2. Discrétion de la préfète : La cour a statué que l'article 17 du règlement (UE) n° 604/2013 confère à chaque État membre la faculté de décider d’examiner une demande d’asile même si cette responsabilité ne lui incombe pas. Cela constitue un pouvoir discrétionnaire, non un droit pour le demandeur : « il résulte de la faculté qu'ont les autorités françaises d'examiner une demande que cet examen ne constitue nullement un droit pour les demandeurs d'asile ».
3. Liens familiaux insuffisants : Malgré la mention du frère de M. C... prenant des démarches pour une demande d'asile, la cour a conclu que cela ne justifiait pas le transfert de la demande d'asile à la France.
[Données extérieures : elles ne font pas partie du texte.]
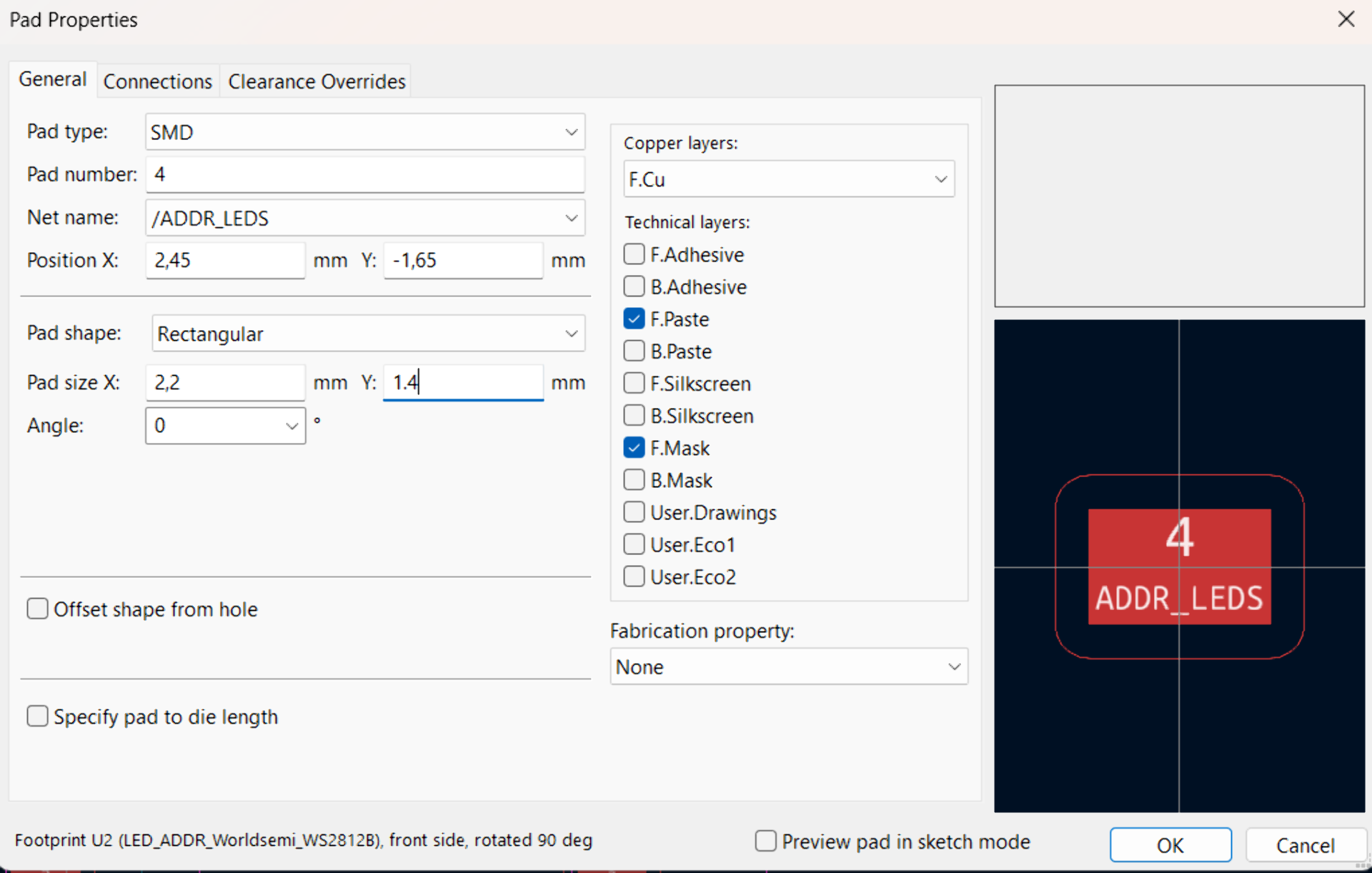1372x873 pixels.
Task: Open the Pad shape dropdown
Action: (x=570, y=334)
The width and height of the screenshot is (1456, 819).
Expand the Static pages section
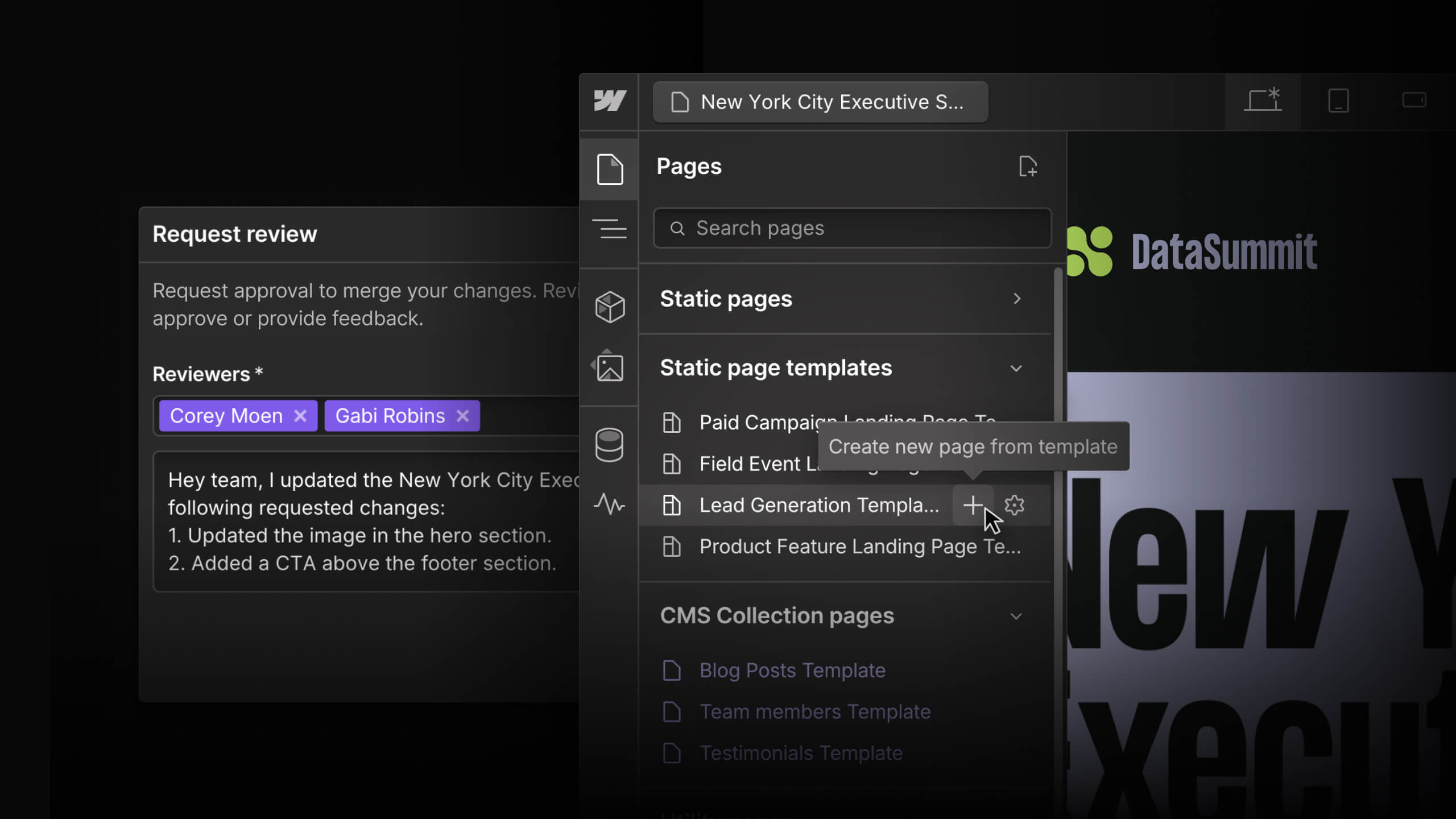1017,299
Aucune preuve suffisante n’a été fournie pour établir que M. C... avait des liens significatifs avec sa famille en France qui exigeraient l'examen de sa demande par les autorités françaises.
Interprétations et citations légales
- Interprétation relative aux entretiens : La cour a interprété que l'article 5 du règlement (UE) n° 604/2013 n’exige pas que l’entretien soit mené par un préfet ou par un mandataire de cet ordre. Cette interprétation ménage une certaine souplesse dans la gestion des entretiens, tant que les critères de compétence et de compréhension des demandes sont respectés.
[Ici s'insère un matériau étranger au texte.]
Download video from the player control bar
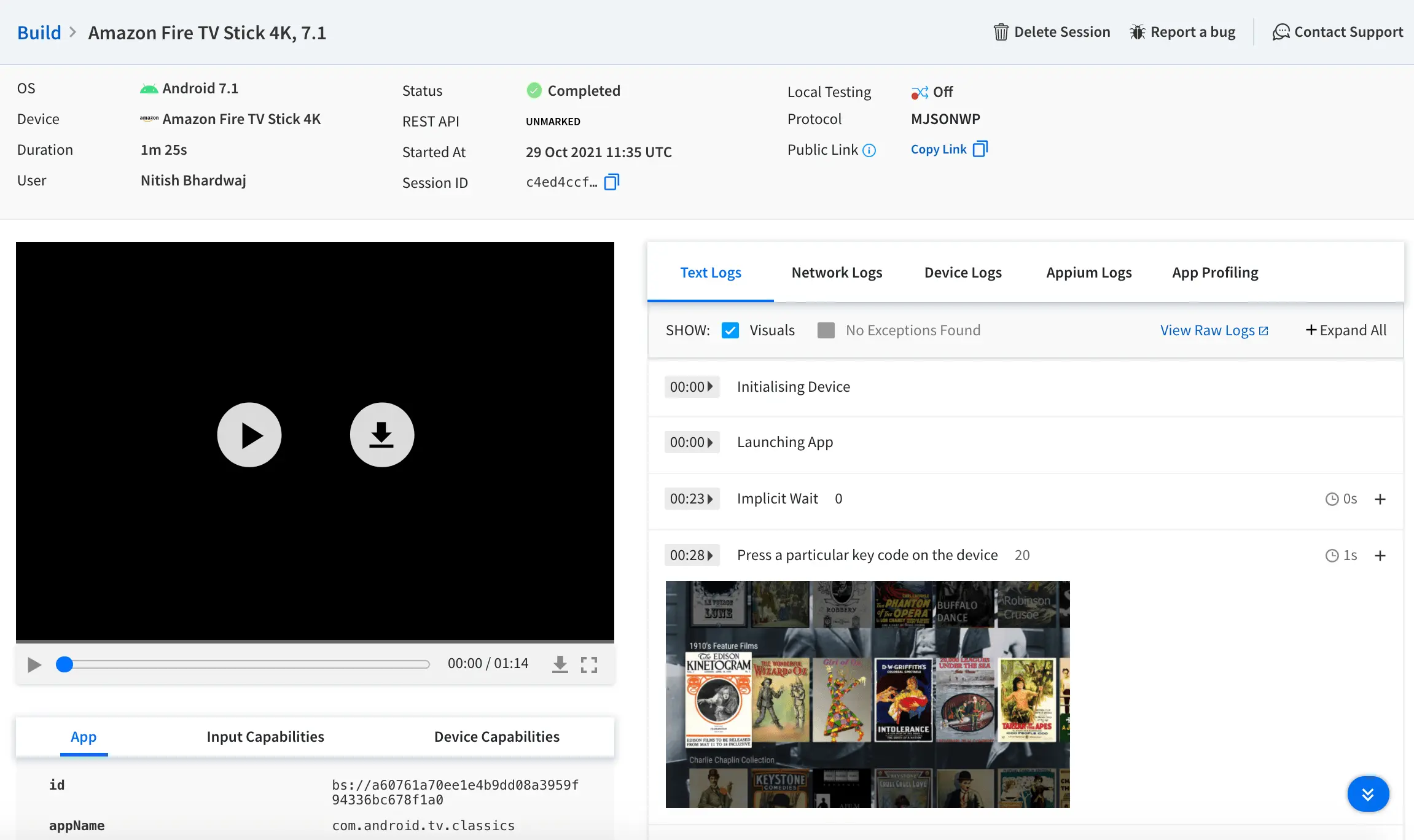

- Utilisation du pouvoir discrétionnaire : La cour a également précisé que, bien que l'article 17 du règlement (UE) n° 604/2013 permette de déroger aux critères de responsabilité, cela reste à l’entière discrétion de la préfète. Ce principe est énoncé explicitement : « chaque Etat membre peut décider d'examiner une demande de protection internationale... même si cet examen ne lui incombe pas en vertu des critères ».
- Règlement (UE) n° 604/2013 – Article 5 : Ce dernier stipule que l'entretien doit être conduit dans une langue que le demandeur comprend et par une personne qualifiée. La cour a validé la procédure suivie par la préfète conformément à ce règlement.
En somme, la décision de la cour s'appuie sur une application stricte et minutieuse des dispositions des règlements européens tout en affirmant le pouvoir discrétionnaire de la préfète dans le traitement des demandes d'asile.